Your answer should consist solely of the lines from the one holding "Where should I" through the final line of the entries, reproduced exactly and without pictures.

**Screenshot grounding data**
Segment Open

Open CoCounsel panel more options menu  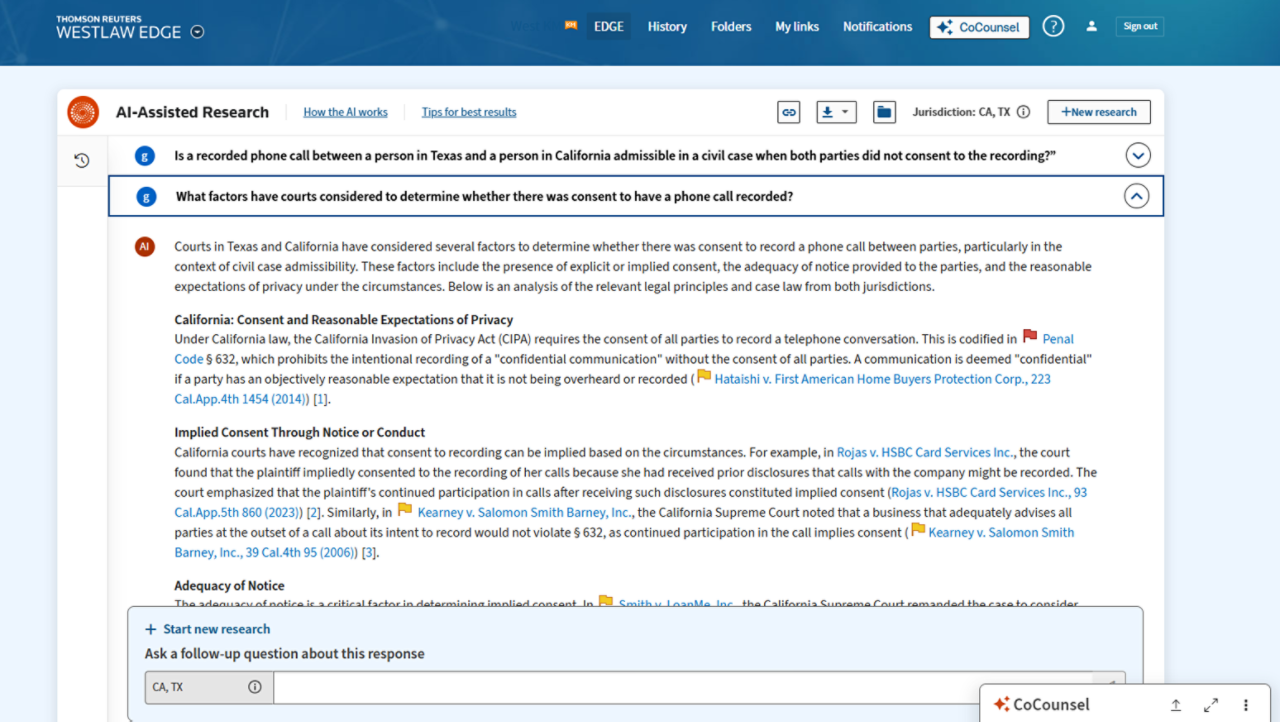coord(1246,705)
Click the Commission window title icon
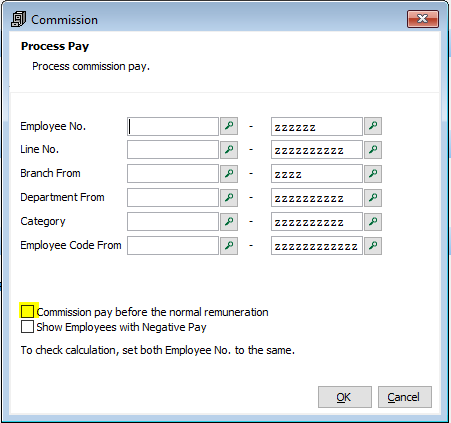Image resolution: width=451 pixels, height=423 pixels. (18, 19)
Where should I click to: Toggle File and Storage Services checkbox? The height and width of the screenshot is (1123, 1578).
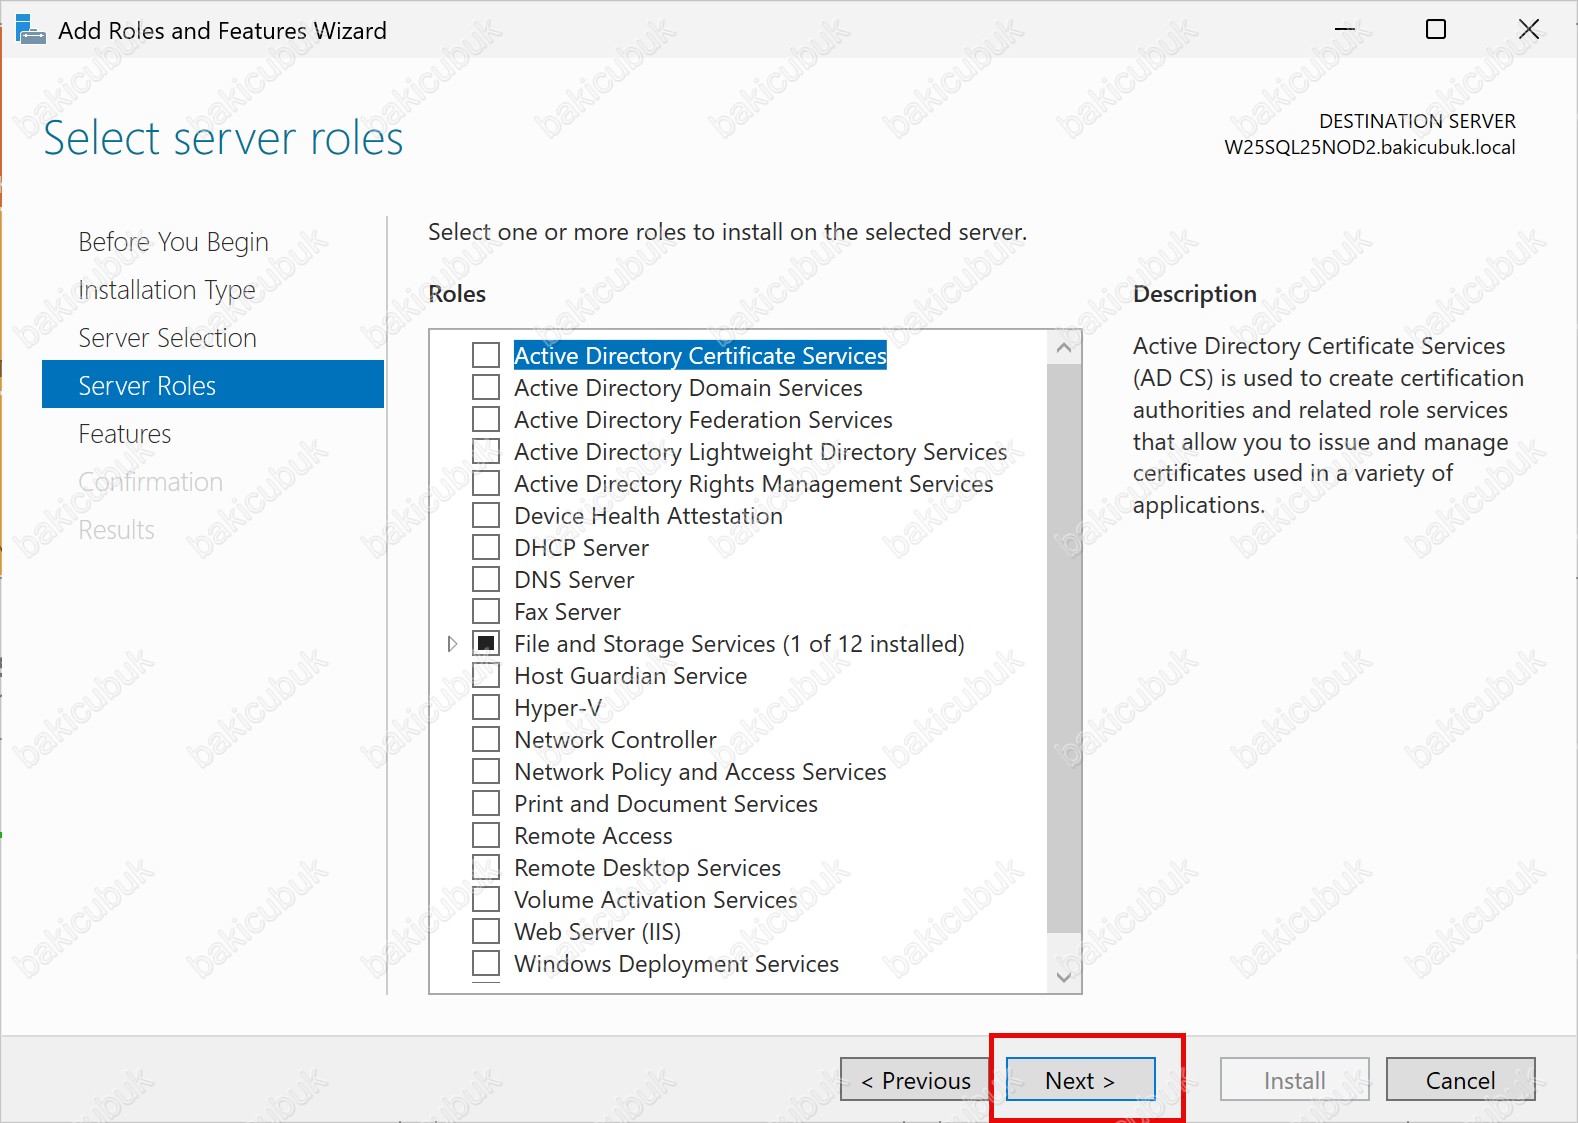click(x=486, y=644)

Segment Closed

**Expected answer**
Where should I click to: Toggle File and Storage Services checkbox? The height and width of the screenshot is (1123, 1578).
click(x=486, y=644)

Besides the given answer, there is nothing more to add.